Factual analysis seems less risky than faith. Rational inquiry is not as sticky as the vulnerability required for relationship. If I observe God with emotional distance I can protect my heart. I can suppress the engagement of subjective feelings. I cannot be hurt (and I cannot be helped). I look, but I will not be looked upon. I investigate, but will not be investigated. I judge, but will not be judged. I am looking for answers, but I am not honest about my questions. I am dishonest in my pursuit of the Holy because honest pursuit requires an openness of self which offends my sense of privacy and self-preservation. Open my heart in pursuit of a lover? Open my heart with obvious desire clouding objective thinking? And if I am open, can’t I be hurt?

If I really want to know God, I must brave the risk of vulnerable transparency and be prepared for the unexpected.

Sunday, October 11, 2009

One for the Tabernacle of the Sun

There is little distance between God and his earth. He is on hand, on sight, if seemingly out of sight.Though some would confine him there, his presence is not exclusive to the church house. Like a young child with lungs filled with air and eyes filled with wonder, he can’t stay there. He’s one for the tabernacle of the sun and walks the “big lonesome”. If he wore shoes they would be hiking shoes. He’s the outdoor type, sports a healthy grin, has a hearty laugh – likes to touch you when he talks. He looks into your eyes, your soul, lets you finish your sentences and speak from your un-gathered thoughts.

Maintaining little obligation to be a particular way for you, he is who he is and he is likable. He’s got an appetite and uses his hands. He’s got good stories. He is right there on the surface but too deep to sound. He’s got an office, but it’s hard to catch him there. He prefers the outside of the cage. Of course He doesn’t sleep, but if he did I bet he would sleep with the windows open. And if he slept, I’m thinking he would like camping out.

He craves life for us, inviting us not only live, but live vigorously. “Engage life”, he seems to say, though life spots few guarantees other than this: engagement is better than disengagement. So, don’t be afraid to get your hands dirty. This is not to suggest foolish carelessness, but if you would get on with life, you are likely to get a little of life on you, so don't wear white pants. Be less tentative. Jump in. It will not begin sooner. Remember the adage, “Fate usually dances with someone already on the dance floor”.

Unfortunately, we are over domesticated as kids. It is especially unfortunate for church kids who are domesticated with an oppressive spirituality that says, “Connect with the Giver of life, but stay disconnected with life itself”, as if life and the Giver of life were antithetical. But the child has a God-given desire to play outside, climb, run, throw something, act, explore.
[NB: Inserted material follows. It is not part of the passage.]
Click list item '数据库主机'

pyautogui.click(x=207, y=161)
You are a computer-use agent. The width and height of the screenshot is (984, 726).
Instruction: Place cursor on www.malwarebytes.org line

The child (and the adult) hear the call of life summon, “Come experience”. But having been taught to ignore this incitement to life we disassociate it with God, believing that to be fully engaged in life, we must do so apart from God. We sense that God must be a churchy someone, a starchy Sunday personality, parenthetical to life.

But he is not parenthetical to life. He is life. Life was his idea. It was his dream that you would live life heartily without a dualistic sense or tentative reluctance and second guessing. Respond positively and purposefully to his invitation or be careful that supposed starchy someone doesn’t loosen his collar, pull off his tie and pop you with it.